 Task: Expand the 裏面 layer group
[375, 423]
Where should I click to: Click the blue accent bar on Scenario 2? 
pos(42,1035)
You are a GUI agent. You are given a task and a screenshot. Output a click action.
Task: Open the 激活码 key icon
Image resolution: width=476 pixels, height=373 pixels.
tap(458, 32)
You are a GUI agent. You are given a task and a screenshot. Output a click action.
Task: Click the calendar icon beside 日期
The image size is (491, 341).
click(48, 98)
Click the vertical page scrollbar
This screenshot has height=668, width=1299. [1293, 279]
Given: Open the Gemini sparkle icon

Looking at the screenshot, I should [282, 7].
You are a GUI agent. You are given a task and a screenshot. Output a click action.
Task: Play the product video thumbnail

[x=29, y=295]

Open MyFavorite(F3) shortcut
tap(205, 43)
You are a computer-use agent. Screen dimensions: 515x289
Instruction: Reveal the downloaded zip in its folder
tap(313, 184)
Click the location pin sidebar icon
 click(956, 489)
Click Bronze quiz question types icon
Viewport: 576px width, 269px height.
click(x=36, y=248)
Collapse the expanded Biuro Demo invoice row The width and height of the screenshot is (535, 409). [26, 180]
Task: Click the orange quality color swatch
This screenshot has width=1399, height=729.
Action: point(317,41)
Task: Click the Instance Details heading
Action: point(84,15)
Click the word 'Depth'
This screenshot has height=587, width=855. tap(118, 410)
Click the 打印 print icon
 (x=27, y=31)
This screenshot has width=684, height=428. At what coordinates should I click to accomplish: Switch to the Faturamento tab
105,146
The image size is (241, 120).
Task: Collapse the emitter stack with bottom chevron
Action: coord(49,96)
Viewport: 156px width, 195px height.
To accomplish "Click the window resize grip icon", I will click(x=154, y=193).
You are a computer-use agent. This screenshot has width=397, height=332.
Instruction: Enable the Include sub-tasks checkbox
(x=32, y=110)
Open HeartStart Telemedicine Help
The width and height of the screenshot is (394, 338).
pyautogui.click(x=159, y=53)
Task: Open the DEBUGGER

▬▬▬▬▬▬▬▬▬▬

TASK REQUIREMENTS:
Find the lines of the listing above that hold "computer". Please copy them.

EXERCISE RESPONSE:
You are a computer-use agent. Screen dimensions: 515x289
You are a computer-use agent. This screenshot has width=397, height=332.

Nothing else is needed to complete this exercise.